Three phases over 90 days. Total year-one cost: ~$24k.

Phase 1 · Weeks 1–2
Pilot
10 users across functions
  • Sales lead, marketing writer, ops analyst, finance, HR, 2 engineers, 3 generalists
  • Run a structured bake-off: same 5 prompts, blind-graded outputs
  • Confirm Claude Team meets security review
Phase 2 · Weeks 3–6
Roll out
All 60 employees
  • SSO provisioning via Okta
  • Two 45-min training sessions ("AI for non-technical teams")
  • Publish acceptable-use policy + prompt library
Phase 3 · Months 2–3
Optimize
Measure & iterate
  • Track usage, satisfaction, time-saved surveys
  • Build internal prompt library (top 20 workflows)
  • 90-day review: expand to Enterprise? Add API access?
$1,680
Per month · 60 seats
~$20k
Year-one seat cost
~$4k
Training & enablement
~$24k
Total year-one

Excludes API usage for automation. If we automate >5 internal workflows, add ~$3–8k/yr in API costs.

Risks & next steps

Four risks worth naming. One decision to make.

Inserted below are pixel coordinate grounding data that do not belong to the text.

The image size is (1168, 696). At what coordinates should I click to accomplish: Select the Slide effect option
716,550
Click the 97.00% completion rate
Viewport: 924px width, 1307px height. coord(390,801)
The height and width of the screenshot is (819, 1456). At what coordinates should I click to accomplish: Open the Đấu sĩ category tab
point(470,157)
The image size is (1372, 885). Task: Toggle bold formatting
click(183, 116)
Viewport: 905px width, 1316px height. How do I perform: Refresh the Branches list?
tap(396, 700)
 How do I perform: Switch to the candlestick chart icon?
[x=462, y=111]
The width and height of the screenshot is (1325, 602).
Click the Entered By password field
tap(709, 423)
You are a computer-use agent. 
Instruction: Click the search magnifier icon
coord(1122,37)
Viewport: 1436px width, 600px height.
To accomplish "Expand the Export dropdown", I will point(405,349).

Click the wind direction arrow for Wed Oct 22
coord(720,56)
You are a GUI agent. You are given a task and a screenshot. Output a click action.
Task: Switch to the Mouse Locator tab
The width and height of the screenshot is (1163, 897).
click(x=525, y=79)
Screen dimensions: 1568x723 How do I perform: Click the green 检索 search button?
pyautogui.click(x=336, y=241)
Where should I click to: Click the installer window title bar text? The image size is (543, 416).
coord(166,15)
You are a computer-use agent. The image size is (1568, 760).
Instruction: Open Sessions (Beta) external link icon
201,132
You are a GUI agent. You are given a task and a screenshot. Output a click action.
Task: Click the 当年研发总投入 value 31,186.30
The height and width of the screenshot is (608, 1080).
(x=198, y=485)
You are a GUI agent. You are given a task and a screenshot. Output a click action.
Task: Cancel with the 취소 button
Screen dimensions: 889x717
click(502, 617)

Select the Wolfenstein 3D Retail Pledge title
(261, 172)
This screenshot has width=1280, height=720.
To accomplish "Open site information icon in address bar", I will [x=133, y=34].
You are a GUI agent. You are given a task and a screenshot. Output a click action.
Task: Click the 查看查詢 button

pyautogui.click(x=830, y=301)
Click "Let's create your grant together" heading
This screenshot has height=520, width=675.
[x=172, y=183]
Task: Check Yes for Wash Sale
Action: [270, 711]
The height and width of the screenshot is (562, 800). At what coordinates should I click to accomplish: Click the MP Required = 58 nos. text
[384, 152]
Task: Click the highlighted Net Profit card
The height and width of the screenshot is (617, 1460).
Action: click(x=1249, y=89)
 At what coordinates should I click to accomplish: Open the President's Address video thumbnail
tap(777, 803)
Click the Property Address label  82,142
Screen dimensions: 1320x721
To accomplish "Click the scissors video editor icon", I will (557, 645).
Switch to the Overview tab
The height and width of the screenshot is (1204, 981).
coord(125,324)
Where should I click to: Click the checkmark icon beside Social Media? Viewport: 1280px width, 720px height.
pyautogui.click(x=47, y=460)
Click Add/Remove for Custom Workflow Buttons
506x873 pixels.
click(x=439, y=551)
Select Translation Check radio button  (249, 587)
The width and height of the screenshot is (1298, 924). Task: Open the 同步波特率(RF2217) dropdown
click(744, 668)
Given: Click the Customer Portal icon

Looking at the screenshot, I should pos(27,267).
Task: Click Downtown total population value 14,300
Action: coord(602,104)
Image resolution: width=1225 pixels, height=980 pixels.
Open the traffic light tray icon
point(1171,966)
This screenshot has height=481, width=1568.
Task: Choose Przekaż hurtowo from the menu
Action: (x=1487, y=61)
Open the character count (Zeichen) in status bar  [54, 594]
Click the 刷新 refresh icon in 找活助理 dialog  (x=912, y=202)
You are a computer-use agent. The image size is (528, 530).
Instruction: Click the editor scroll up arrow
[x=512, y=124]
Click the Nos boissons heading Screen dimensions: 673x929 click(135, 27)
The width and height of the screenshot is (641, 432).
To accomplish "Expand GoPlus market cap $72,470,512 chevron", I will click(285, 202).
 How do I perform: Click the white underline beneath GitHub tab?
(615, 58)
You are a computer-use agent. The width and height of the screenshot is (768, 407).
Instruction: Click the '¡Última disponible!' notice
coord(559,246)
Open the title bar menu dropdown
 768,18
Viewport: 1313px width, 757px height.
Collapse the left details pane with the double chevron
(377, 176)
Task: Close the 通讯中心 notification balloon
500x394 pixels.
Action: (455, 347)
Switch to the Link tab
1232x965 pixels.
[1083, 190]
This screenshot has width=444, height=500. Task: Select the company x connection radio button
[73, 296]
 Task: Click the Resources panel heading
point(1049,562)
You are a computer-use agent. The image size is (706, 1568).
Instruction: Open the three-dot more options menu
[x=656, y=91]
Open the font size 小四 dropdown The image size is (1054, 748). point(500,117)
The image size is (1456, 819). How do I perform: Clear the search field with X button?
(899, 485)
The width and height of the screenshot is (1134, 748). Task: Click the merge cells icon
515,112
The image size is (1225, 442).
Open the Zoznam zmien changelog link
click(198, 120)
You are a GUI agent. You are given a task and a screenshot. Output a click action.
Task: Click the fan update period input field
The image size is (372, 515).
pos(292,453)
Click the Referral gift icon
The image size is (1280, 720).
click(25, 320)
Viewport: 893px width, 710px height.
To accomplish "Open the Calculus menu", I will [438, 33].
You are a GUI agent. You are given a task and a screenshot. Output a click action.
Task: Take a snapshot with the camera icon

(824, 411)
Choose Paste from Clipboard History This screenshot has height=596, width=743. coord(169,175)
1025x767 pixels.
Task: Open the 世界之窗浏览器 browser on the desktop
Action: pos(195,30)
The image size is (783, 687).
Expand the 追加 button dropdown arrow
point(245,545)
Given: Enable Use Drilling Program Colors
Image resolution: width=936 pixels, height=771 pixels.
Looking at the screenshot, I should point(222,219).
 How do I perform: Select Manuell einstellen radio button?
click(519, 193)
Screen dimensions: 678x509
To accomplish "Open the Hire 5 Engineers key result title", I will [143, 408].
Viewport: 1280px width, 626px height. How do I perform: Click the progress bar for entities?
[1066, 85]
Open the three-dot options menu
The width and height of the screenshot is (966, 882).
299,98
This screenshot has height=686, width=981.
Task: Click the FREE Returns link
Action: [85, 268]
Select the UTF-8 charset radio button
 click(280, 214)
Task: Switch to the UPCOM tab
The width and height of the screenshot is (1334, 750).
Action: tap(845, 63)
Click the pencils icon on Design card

Risk What it looks like Mitigation
Vendor lock-in Prompts, custom GPTs, and workflows built into one vendor's UI become hard to migrate. Keep all prompts in a plain-text internal library. Use vendor UI as a thin layer over standardized prompts.
Hallucinations Non-technical users trust confident wrong answers — especially on numbers and citations. Training covers "verify before you share." No AI output goes to customers without human review.
Data leakage Employees paste customer PII or financials into AI tools outside our control. Block consumer AI tiers at the network level. Clear acceptable-use policy. SSO-only access to approved tools.
Cost overruns Heavy users burn through rate limits; future API automation bills spike. Start on Team plan (predictable per-seat). Move to Enterprise only if caps become a real problem.
Asks of leadership

Approve a 2-week pilot of Claude Team with 10 users, $560 budget.

If pilot results match expectations, we proceed to full rollout in week 3. If Claude underperforms in our bake-off, we fall back to ChatGPT Team — same plan, same timeline. Either way, we standardize by end of quarter.